Neither hotel we've stayed in in Europe - not the present budget one in Ireland nor the suite in the four star airport hotel we inhabited for a night when our Berlin apartment's real tenants came home early (nor, come to think of it, any of the bedrooms of our apartment) - has had clock in the bedroom. Aside from being a general inconvenience and allowing us to keep very irregular hours, since wakeup times now depend solely on whether or not I actually get out of bed at 9am when I'm first woken up by the noisy people in the room next door who seem to like to have sex early in the morning (or they've discovered a swinging Dublin nightlife we haven't - more later), I wonder if this might be taken as some commentary on the ever-popular "difference between here and there."
The first inclination is to say they're more laid back, and if we were in the Caribbean that would probably be valid - remember those Malibu commercials about what life would be like if islanders acted, explicitly, like people in the States, and implicitly, like New Yorkers? - but since we're in Ireland, and since David probably wouldn't be here if it were the Caribbean, I'm more interested in reading this clockless state as a desire for the natural to trump ruthless progress/ Take, for a global example, the EU's reactionary opposition to GMOs, and for a local example, the bartender at a place called the Porterhouse where the Boy Wonder and I got drunk yesterday afternoon, who first mocked a customer for ordering Guinness in a brewery bar ("piss"), then mocked us for drinking Bulmer's cider ("piss"), then mocked me for not drinking beer (clearly), then gave us lots of free samples, and then alternated between telling us dirty jokes and espousing the chemical-free beer they brewed in house. Aside from a slight shock at encountering an Irish person who didn't treat Guinness like mother's milk (pretty much everywhere else has forced it upon us, though I should add that we both agreed - despite my beer aversion - that the Porterhouse's Oyster Stout was way better than Guinness, and David even went so fr as to say that his Guinness tasted watered down later that night), items 1 through 3 are pretty standard barman behavior - and 4, free samples, and part of 5, jokey bartender, would seem standard if Irish bartenders worked for or received tips, which they don't - but the love affair with organic beer came across as a little surprising.

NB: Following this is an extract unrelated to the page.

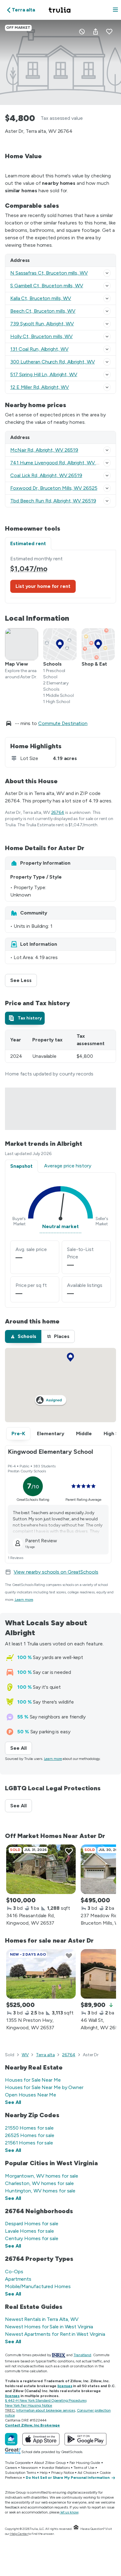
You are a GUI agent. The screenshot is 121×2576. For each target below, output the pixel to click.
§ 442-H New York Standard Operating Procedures (45, 2400)
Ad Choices (87, 2472)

Seeing as it was located in Temple Bar - which, as far as i can tell, is where the chamber of commerce or some similarly empowered body has decided to keep all the tourists, so they can't get lost or bother the locals - this wasn't a particularly rough locale, but I feel like, in the States, it's a fairly frou-frou New-Agey Blue State concept to equate "organic" with "quality" or - better yet - "healthy" or "tasty."
Brief Additions:
1- The fact that bartenders don't wake tips make me feel a little more awkward about the whole interaction, because it's like sitting across the bar from someone who desperately wants to be your friend, and is acting out this desire by providing you with alcohol.
2 - David left his wallet on a city bus, and in less than twelve hour it was located at the depot, short 100 Euro, but still with $20 American and all his IDs and cards. Per my father: "That's the Irish - too damn honest."